──────── DOCUMENT TEXT

America is a very materialistic society. Our culture is all about the acquisition of bigger and better, all-new, super-fantastic, wiz-bang stuff. We are trained from birth to be consumers and, if we want to really be successful, inventors of the “next big thing.” Our culture worships youth and disposes of the old. It worships youth so much that our laws are willing to sacrifice the next generation of young so as not to inconvenience the current generation of youth. America no longer has any cultural reverence for the wisdom of age like we see in many other cultures.
The world has passed through the Post-Christian age and, as it enters the Anti-Christian age, the hunger for stuff has replaced any understanding of the acquisition of virtue. You may have seen the bumper sticker that reads, “The one who dies with the most toys wins.” Wins what? He’s still dead. Then what?
Generally our society doesn’t even want to consider “what then.” We want it all and we want it now. If all of life is about more and more stuff, power, ambition and pleasure, then naturally you don’t want to think about what comes after. Death marks the end of our existence and our ambitions. It is the ultimate defeat and proof that life is meaningless. We don’t want to think about that. It’s really just so terrifying that denial seems like a valid option.

────────────────
──────── GIVEN INFORMATION

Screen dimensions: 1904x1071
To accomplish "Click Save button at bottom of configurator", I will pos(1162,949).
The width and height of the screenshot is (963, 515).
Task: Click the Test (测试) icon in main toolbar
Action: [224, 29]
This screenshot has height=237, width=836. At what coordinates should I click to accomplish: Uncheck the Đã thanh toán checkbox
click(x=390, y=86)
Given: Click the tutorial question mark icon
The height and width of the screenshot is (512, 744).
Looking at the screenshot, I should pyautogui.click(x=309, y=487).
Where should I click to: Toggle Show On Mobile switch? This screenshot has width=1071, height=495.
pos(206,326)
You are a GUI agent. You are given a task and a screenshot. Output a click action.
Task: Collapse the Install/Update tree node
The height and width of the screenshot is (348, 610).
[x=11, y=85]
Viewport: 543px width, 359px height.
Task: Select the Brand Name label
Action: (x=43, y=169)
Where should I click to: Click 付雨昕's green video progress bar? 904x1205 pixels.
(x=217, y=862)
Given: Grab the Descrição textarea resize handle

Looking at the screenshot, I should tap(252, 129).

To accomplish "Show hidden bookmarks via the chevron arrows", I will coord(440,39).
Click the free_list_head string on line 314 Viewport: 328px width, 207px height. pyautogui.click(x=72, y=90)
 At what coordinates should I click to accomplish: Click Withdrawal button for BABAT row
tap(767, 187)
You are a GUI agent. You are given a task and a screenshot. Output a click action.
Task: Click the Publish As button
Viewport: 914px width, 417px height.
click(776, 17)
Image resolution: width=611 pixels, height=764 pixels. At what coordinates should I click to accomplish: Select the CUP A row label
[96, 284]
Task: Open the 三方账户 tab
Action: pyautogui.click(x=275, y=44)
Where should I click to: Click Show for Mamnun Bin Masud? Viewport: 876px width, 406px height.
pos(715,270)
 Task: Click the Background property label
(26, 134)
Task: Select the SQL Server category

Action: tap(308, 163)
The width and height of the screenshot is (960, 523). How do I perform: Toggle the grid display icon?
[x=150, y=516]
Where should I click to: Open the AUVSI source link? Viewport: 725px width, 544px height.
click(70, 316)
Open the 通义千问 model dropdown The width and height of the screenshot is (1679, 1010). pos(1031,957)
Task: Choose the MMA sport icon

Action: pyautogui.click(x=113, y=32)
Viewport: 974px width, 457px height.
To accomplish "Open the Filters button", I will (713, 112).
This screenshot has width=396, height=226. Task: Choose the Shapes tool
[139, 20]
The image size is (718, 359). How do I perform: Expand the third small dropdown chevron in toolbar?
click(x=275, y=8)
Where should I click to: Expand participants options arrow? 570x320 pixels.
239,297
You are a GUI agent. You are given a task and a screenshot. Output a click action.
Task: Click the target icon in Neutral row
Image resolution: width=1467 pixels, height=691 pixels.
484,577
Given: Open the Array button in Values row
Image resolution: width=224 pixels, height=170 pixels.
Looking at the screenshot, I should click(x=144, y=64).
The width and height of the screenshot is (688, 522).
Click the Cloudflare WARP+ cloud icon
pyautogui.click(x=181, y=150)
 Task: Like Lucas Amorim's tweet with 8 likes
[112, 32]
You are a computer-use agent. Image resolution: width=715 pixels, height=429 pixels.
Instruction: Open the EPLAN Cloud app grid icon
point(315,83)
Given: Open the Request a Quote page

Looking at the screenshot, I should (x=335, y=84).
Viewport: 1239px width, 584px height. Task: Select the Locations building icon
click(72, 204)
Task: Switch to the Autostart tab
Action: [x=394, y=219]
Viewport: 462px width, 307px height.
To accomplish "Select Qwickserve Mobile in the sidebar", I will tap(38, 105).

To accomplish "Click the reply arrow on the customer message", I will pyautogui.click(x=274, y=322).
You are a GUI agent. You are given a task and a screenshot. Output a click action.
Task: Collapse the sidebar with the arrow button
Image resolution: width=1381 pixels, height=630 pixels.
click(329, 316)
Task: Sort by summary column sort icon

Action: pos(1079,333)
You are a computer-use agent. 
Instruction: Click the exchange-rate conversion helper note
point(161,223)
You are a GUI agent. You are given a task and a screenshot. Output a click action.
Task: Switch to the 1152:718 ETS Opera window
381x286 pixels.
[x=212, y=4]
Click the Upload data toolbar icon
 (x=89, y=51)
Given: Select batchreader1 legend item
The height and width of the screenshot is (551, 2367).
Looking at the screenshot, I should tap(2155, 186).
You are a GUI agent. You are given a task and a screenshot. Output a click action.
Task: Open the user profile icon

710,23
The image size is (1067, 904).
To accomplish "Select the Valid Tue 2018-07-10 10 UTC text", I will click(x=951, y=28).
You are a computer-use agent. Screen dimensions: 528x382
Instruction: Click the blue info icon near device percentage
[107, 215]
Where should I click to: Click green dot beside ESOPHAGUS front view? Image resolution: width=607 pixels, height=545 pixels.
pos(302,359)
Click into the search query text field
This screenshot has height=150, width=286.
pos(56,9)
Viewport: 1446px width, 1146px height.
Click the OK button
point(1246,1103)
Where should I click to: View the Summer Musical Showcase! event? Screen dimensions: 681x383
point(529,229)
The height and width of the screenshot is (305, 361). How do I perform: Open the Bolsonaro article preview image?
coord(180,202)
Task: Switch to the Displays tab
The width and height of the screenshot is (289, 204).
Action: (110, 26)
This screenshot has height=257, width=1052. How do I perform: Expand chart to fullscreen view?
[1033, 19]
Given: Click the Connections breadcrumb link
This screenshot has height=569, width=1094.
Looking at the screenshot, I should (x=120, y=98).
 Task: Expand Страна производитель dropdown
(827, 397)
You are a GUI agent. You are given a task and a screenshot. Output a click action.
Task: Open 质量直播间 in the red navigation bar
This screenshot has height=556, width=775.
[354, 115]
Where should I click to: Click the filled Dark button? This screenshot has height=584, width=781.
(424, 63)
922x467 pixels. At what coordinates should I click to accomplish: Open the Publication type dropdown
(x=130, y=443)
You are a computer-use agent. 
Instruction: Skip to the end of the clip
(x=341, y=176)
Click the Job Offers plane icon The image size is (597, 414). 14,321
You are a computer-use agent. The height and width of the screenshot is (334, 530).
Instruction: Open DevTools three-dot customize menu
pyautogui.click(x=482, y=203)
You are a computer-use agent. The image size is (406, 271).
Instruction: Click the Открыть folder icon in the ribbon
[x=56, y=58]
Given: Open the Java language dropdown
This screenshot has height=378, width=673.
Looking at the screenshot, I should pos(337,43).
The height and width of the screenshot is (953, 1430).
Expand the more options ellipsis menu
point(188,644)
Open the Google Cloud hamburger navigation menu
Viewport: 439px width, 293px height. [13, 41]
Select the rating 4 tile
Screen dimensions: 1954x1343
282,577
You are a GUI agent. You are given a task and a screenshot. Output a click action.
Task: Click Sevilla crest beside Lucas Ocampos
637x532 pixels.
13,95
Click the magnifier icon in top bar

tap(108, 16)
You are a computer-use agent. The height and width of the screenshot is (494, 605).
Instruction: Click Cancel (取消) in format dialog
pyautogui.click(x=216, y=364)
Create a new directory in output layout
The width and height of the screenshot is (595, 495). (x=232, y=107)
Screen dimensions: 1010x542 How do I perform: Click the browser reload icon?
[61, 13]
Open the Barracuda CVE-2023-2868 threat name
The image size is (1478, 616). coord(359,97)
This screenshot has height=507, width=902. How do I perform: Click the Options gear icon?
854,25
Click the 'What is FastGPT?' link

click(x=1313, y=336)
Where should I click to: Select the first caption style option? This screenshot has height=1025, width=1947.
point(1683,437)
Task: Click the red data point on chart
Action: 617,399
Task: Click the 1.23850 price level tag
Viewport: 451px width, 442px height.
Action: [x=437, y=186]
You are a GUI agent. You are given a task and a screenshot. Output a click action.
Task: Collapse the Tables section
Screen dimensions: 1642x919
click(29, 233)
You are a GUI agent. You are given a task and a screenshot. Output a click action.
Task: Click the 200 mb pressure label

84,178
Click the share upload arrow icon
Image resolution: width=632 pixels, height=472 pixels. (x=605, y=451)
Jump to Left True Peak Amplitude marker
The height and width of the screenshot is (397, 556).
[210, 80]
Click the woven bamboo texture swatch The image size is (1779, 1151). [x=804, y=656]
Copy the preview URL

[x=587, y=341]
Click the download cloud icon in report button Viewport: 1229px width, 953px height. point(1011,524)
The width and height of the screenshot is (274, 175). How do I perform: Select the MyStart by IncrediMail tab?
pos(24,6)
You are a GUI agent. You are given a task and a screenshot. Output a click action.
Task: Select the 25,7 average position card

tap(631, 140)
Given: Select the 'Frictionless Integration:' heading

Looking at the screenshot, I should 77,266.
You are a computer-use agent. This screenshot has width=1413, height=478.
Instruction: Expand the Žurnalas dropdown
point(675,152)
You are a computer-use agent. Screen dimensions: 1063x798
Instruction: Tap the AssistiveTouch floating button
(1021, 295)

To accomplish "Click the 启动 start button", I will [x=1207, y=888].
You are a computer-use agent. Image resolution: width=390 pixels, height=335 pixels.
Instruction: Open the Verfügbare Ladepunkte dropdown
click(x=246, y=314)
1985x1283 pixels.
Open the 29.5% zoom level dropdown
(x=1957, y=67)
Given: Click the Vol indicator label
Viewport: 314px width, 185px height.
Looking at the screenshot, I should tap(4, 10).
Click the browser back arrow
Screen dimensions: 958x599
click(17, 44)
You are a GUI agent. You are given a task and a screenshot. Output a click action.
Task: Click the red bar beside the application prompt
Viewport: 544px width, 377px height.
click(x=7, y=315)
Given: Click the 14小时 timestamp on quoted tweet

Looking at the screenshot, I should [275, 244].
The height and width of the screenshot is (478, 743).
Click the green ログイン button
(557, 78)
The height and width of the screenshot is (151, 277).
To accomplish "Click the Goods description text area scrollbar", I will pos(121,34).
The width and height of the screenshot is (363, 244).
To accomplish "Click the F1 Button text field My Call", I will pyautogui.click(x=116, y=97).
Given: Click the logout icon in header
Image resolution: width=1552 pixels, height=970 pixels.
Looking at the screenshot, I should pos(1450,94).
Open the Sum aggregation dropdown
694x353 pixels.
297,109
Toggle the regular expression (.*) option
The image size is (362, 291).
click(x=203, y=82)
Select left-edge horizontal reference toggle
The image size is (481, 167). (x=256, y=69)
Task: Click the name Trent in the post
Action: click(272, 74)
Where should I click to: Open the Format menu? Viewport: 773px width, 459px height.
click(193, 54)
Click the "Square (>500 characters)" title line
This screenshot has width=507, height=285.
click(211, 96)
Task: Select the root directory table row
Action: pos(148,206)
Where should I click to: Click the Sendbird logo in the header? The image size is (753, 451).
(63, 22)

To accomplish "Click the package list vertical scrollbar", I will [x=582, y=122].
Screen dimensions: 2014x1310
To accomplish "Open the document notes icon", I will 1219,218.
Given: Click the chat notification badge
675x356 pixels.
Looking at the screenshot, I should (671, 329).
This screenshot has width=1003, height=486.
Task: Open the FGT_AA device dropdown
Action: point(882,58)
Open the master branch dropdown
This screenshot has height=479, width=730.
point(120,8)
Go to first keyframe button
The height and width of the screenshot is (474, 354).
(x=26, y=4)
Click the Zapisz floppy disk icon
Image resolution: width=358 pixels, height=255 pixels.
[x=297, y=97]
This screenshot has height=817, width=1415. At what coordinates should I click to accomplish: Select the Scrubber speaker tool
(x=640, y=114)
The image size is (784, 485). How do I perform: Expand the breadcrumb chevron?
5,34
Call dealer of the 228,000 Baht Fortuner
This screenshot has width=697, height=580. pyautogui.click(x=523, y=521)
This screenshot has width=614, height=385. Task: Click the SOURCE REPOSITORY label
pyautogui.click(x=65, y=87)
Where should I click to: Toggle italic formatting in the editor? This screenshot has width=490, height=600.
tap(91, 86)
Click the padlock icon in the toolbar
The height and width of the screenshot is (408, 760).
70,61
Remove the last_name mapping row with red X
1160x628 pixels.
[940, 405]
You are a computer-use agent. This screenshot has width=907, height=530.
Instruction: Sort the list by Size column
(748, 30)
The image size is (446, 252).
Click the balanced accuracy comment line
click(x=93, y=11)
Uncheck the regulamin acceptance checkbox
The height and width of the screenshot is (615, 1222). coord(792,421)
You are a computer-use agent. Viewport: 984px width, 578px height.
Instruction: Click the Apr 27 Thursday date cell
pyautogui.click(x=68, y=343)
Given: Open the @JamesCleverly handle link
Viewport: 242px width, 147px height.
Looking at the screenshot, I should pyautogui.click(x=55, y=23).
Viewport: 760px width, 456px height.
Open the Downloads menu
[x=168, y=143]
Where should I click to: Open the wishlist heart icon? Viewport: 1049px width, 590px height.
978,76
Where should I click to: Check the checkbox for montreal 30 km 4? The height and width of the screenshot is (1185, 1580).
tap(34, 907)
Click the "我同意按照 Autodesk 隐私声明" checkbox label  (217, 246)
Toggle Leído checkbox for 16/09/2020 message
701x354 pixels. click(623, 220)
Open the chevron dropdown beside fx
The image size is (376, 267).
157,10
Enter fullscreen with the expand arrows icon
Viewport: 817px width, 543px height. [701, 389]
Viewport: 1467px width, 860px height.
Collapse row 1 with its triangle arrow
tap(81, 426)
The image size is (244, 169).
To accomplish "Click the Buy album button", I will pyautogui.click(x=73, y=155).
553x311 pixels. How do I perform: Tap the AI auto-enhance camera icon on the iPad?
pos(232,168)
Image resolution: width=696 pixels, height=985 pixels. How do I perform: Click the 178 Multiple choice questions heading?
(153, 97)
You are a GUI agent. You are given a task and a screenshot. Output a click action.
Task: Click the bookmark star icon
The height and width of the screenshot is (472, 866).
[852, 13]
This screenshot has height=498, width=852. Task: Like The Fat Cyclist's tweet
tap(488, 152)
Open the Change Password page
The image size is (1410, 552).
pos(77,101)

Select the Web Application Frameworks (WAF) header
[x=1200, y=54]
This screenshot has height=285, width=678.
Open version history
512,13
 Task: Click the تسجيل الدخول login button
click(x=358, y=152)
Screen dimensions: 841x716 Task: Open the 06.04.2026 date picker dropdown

────────────────

• _PROBLEMS TO WORK ON_:
1. In the listing, copy out every line from the one containing "The width and height of the screenshot is (363, 244)." down to the one containing "This screenshot has width=697, height=580.", both included.
2. Pick up the essay on American materialism and the fear of death where it ends, and keep writing.

• _EXPECTED RESULTS_:
1.
The width and height of the screenshot is (363, 244).
To accomplish "Click the F1 Button text field My Call", I will pyautogui.click(x=116, y=97).
Given: Click the logout icon in header
Image resolution: width=1552 pixels, height=970 pixels.
Looking at the screenshot, I should pos(1450,94).
Open the Sum aggregation dropdown
694x353 pixels.
297,109
Toggle the regular expression (.*) option
The image size is (362, 291).
click(x=203, y=82)
Select left-edge horizontal reference toggle
The image size is (481, 167). (x=256, y=69)
Task: Click the name Trent in the post
Action: click(272, 74)
Where should I click to: Open the Format menu? Viewport: 773px width, 459px height.
click(193, 54)
Click the "Square (>500 characters)" title line
This screenshot has width=507, height=285.
click(211, 96)
Task: Select the root directory table row
Action: pos(148,206)
Where should I click to: Click the Sendbird logo in the header? The image size is (753, 451).
(63, 22)

To accomplish "Click the package list vertical scrollbar", I will [x=582, y=122].
Screen dimensions: 2014x1310
To accomplish "Open the document notes icon", I will 1219,218.
Given: Click the chat notification badge
675x356 pixels.
Looking at the screenshot, I should (671, 329).
This screenshot has width=1003, height=486.
Task: Open the FGT_AA device dropdown
Action: point(882,58)
Open the master branch dropdown
This screenshot has height=479, width=730.
point(120,8)
Go to first keyframe button
The height and width of the screenshot is (474, 354).
(x=26, y=4)
Click the Zapisz floppy disk icon
Image resolution: width=358 pixels, height=255 pixels.
[x=297, y=97]
This screenshot has height=817, width=1415. At what coordinates should I click to accomplish: Select the Scrubber speaker tool
(x=640, y=114)
The image size is (784, 485). How do I perform: Expand the breadcrumb chevron?
5,34
Call dealer of the 228,000 Baht Fortuner
This screenshot has width=697, height=580. pyautogui.click(x=523, y=521)

2.
If losing everything twice in a decade taught Elizabeth and me anything, it was that “it’s just stuff.” It is not at all what is important in life. As Christians our entire life is, or should be, in preparation for our death and judgment. To the Christian death is a defeated enemy. This is the Gospel, the Good News of Jesus Christ. Death is conquered by the life giving death of Christ on the Cross. By his resurrection from the realm of the dead, Christ destroyed the power of death and transformed our death from ultimate annihilation to eternal life in peace, joy and love.
The Saints teach us to keep the remembrance of our own death on the very tip of our nose, always right in front of our face. Imagine how different the world would be if everyone was able to do that. The constant remembrance of death is a very sobering and important practice according to the Saints. They universally teach that the antidote for the fear of death is the fear of sin. If we were even half as afraid of sinning as we are of dying, we would not sin and therefore would have no fear of death and judgment.